6- It is normal to be so: finally being open to all and F/LOSS (e.g. a big social network) what can you really prevent? excluding the deleting own data before propagated to anyone else by bridging.
7- Actually not needed: Whatever it could be GDPR is meant to create fiduciary responsibility for organizations who are in a power asymmetry with the people whose data they host (IOW: protect users from big companies). It doesn’t have anything to say about people sharing things amongst themselves – AFAIK, it doesn’t have the power to compel someone to flush out their email archive. So it’s good the feeling that distributed systems occupy an awkward middle ground between personal interaction and client/corporation relationships, as long as the community (actually developers) have their own interest and concern to protect their own data to be used in various bad scopes.
It’s bad to say it, but here are weak reasonings for not being privacy (GDPR) compliant:
A- Excluding bad actors which can read others’ data or those who will be warranted at the first try, if they did not actually delete the data;
B - Reasons as that an agent holds a little amount of data, even it would be more bad agents, they cannot find so much, as long as from a graph database;
C- Many privacy issues cannot be solved completely, in respect of 0- that is not a security issue. Or that they are too complex (excluding social issues, big communities, big events where a lot ‘knows too much’ vs pseudonymity)
D- But in general, distributed tech is a blind spot in GDPR. It’s got the peer-to-peer qualities of human social interactions, but the vast data distribution power of big platforms. Even in Holochain’s DHT agent-centric approach, even with its higher security.
E- That it depends on social, not on tech (excluding those kinds of issues when someone saw it and remembered it or even had stolen it because was granted before)
F- Reasons as low chance to happen from GDPR compliance verifications, as encountered all sorts of issues, mostly that nobody really knows all the issues as they won’t be fixed until court issues happen.

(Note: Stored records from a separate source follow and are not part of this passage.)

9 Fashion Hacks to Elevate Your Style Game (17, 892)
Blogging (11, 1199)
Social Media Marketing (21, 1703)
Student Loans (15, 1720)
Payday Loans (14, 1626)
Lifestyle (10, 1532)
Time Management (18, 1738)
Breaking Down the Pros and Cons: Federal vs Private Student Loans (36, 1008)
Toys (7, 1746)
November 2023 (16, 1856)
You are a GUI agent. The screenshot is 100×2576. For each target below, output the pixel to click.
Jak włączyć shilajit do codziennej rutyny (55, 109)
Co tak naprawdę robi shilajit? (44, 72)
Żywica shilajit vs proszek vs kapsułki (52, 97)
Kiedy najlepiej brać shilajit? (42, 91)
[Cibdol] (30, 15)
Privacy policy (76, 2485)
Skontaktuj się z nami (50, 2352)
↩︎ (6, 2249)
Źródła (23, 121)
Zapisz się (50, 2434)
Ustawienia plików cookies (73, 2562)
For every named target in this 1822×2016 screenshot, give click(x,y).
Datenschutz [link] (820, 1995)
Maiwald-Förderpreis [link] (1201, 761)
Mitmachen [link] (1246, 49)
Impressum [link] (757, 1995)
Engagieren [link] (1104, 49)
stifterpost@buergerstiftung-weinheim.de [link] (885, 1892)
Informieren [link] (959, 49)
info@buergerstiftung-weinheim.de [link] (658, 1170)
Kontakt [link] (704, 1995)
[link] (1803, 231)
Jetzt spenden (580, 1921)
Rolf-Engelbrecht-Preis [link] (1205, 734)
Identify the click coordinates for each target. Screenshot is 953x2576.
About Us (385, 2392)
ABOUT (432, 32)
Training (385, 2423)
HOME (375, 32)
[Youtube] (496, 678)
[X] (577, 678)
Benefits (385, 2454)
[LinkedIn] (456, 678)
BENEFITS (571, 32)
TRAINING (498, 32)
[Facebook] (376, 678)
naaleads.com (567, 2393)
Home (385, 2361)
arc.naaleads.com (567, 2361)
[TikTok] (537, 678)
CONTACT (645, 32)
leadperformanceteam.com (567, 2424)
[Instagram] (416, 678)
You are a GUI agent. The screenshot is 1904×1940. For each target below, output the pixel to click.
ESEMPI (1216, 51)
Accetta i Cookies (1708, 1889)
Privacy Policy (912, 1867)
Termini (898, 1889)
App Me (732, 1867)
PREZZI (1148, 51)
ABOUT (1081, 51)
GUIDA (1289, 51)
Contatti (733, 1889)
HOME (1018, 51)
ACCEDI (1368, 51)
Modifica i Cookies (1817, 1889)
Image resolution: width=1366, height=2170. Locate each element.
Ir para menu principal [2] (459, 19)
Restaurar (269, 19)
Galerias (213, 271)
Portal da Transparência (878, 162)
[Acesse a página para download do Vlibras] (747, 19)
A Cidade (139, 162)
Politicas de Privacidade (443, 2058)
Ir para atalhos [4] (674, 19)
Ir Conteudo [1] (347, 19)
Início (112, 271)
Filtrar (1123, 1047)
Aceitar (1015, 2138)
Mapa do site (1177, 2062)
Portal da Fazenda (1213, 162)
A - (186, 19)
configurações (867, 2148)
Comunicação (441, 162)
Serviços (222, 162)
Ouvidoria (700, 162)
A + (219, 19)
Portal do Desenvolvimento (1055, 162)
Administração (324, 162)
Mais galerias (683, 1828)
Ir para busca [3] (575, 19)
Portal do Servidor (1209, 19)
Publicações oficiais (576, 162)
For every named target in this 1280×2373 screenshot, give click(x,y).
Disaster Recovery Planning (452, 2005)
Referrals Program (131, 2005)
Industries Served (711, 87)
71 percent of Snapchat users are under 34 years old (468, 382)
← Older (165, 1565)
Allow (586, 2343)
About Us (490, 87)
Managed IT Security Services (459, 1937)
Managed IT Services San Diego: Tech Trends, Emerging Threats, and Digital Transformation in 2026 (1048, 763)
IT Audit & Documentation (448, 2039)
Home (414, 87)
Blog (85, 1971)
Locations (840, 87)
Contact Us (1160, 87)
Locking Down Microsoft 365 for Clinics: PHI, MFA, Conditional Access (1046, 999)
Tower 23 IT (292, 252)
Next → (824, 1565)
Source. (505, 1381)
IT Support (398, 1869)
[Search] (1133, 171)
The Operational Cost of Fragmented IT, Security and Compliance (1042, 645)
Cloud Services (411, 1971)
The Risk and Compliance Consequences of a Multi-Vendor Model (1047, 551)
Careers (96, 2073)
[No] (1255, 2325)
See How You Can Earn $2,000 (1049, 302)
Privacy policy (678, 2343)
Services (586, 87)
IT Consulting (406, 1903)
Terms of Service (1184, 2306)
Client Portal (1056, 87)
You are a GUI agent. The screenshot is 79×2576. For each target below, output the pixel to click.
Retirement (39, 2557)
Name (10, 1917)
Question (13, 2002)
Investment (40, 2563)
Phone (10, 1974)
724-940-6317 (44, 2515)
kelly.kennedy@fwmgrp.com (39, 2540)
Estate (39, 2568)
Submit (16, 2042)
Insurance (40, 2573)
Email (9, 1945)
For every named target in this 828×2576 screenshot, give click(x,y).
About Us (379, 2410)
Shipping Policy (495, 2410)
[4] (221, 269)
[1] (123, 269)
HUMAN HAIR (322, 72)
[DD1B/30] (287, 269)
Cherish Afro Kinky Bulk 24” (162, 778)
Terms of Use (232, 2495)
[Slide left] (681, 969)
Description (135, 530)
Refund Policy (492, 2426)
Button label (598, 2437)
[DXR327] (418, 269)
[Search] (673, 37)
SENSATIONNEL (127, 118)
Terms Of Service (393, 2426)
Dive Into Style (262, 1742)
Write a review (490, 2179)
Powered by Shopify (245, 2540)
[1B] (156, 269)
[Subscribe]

G- worse than this, most in centralized systems: even if there were an obligation to actually scrub the bits from your hard drive, there’s no verifiable way to prove it to the satisfaction of the person who asked you to delete the data, as long as they’re centralized and can have a lot of hidden backups to share to other entities for financial purposes. But actually not addressed to really distributed networks. But even so, this may change with future CPU features but isn’t available right now, and also the centralized system cannot prove that they deleted everything.
Finally: Cross-CMS privacy group was formed to share common functionality however just looked and doesn’t seem much has progressed in 3 years.
So, Holochain seems to be 99.9% privacy compliant with higher security and at the discretion of the application level atomicity. And even near GDPR compliant, as it’s not needed to protect ourselves from ourselves, in respect to developers code, and not even so, as long as a really open for community and for developers large distributed.